------ DATA SHOWN

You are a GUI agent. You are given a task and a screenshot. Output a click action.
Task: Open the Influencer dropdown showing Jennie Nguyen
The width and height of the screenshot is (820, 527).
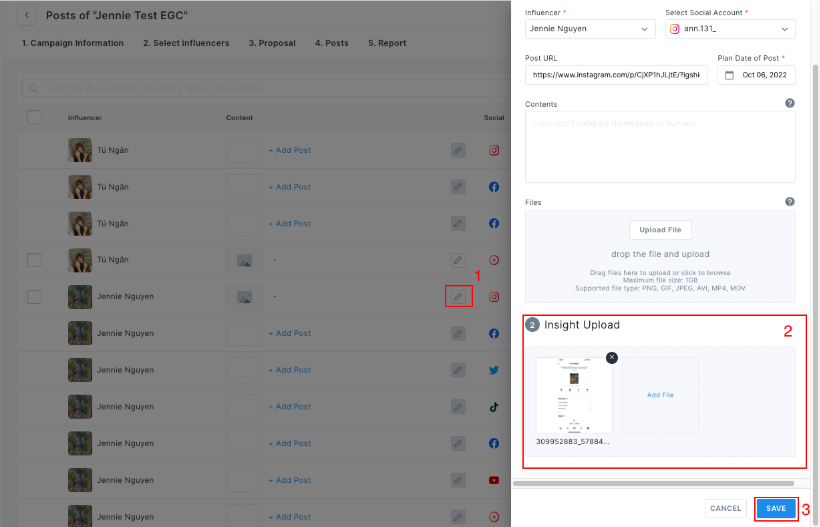(590, 29)
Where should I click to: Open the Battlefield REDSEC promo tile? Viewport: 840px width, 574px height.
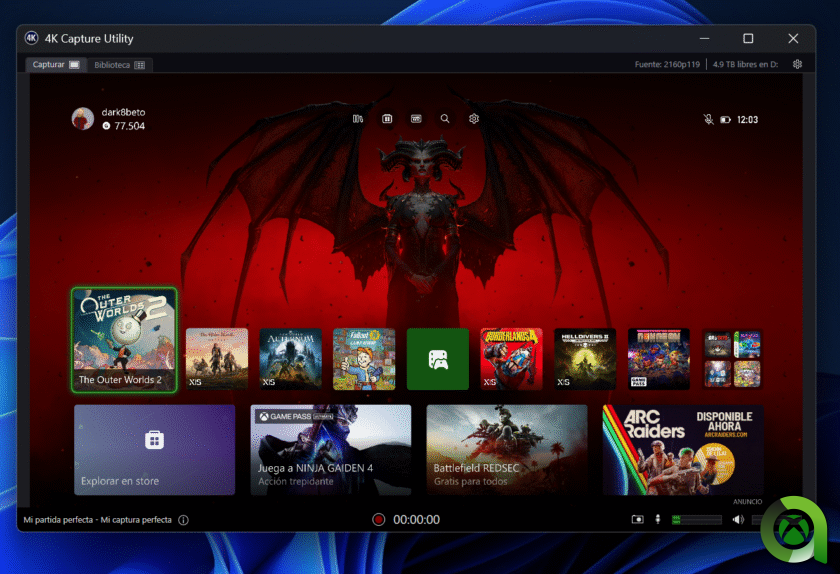point(506,449)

------------

■ WHAT IS EXPECTED ■
Could you reproduce the entries verbatim, leaving out all pictures?

■ RESPONSE TO THE EXERCISE ■
You are a GUI agent. You are given a task and a screenshot. Output a click action.
Task: Open the Influencer dropdown showing Jennie Nguyen
The width and height of the screenshot is (820, 527).
(590, 29)
Where should I click to: Open the Battlefield REDSEC promo tile? Viewport: 840px width, 574px height.
point(506,449)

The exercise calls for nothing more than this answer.